Estrai dalla lettera da Palmi il passo che parte dalle parole "Vi scrivo da" e termina dopo "viveri ai superstiti.", copiandolo senza alcuna modifica.

(Brano estratto):
____________________

Palmi, 10 - 1 - 1910.

Egregio Signor Direttore,


Vi scrivo da Palmi, dove fui mandato da Monsignor Morabito per la cura dei feriti, alloggiati sotto le tende della Croce Rossa, e per la distribuzione dei viveri ai superstiti.

Palmi era una cittadina vasta come Tortona; ora di essa non vi rimane che un cumulo di macerie.

Io vi entrai il giorno 6 Gennaio, unendomi alla squadra dei Chierici e dei Preti della Diocesi di Mileto, che fino dal primo giorno accorsero sul luogo più sventurato di questa Diocesi.

Mi pareva di entrare in un grande cimitero seminato di cadaveri, orrendamente disfatti: il pianto e le grida disperate mi ferirono e mi strapparono le lagrime.

Palmi è totalmente rovinata: bisognerà bombardare gli ultimi avanzi di muri pericolanti e poi pensare a trasportare altrove i poveri superstiti.

____________________

(Dati registrati):
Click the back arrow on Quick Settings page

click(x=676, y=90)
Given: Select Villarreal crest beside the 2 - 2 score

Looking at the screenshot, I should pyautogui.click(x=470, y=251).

____________________

(Risposta al quesito):
Vi scrivo da Palmi, dove fui mandato da Monsignor Morabito per la cura dei feriti, alloggiati sotto le tende della Croce Rossa, e per la distribuzione dei viveri ai superstiti.